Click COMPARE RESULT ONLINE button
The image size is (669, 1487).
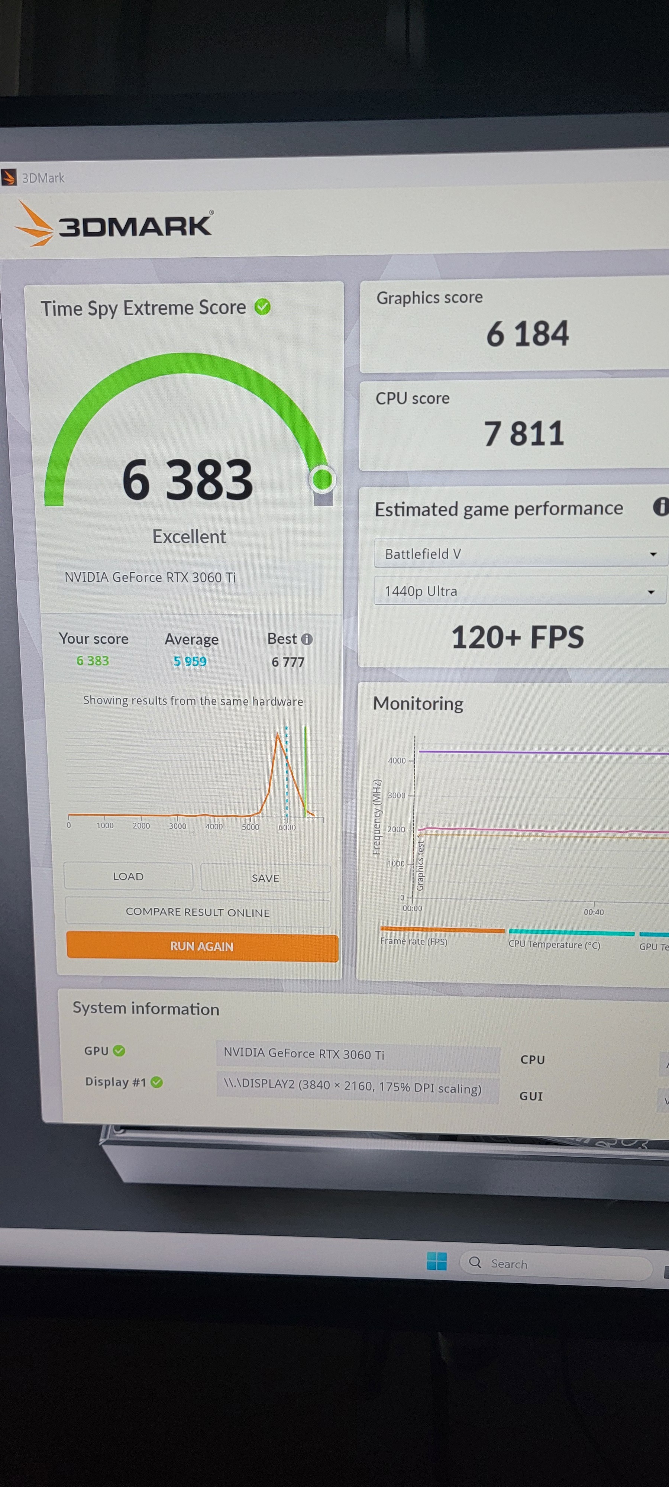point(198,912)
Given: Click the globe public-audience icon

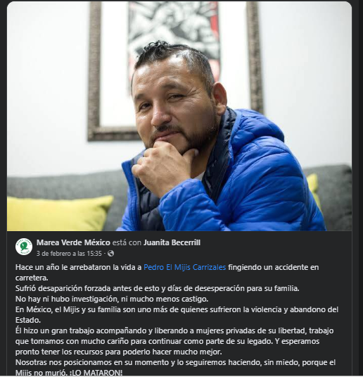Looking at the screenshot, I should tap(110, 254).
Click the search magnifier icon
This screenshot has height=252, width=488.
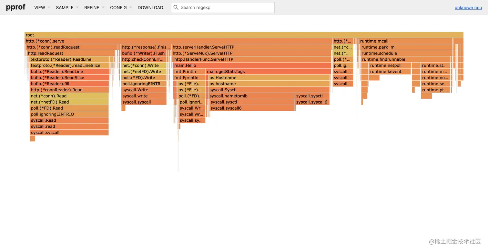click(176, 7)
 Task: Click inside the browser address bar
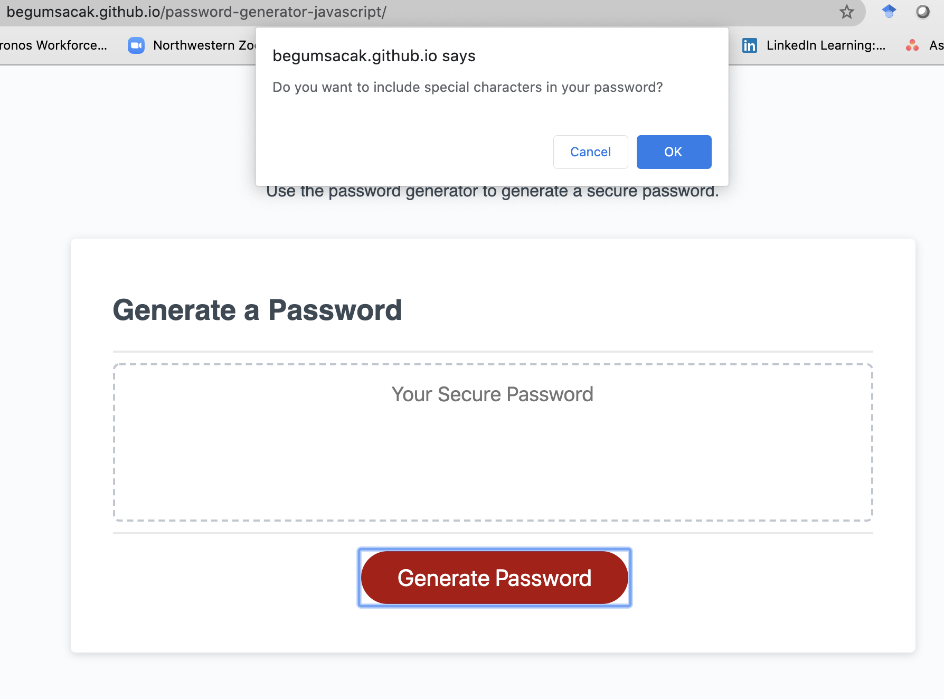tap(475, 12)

═══

위 목록의 모든 줄을 한 글자도 바꾸지 말고 다시 적으세요. 답에는 그림을 넣지 마세요.

Click COMPARE RESULT ONLINE button
The image size is (669, 1487).
point(198,912)
Given: Click the globe public-audience icon

Looking at the screenshot, I should tap(110, 254).
Click the search magnifier icon
This screenshot has height=252, width=488.
click(176, 7)
 Task: Click inside the browser address bar
tap(475, 12)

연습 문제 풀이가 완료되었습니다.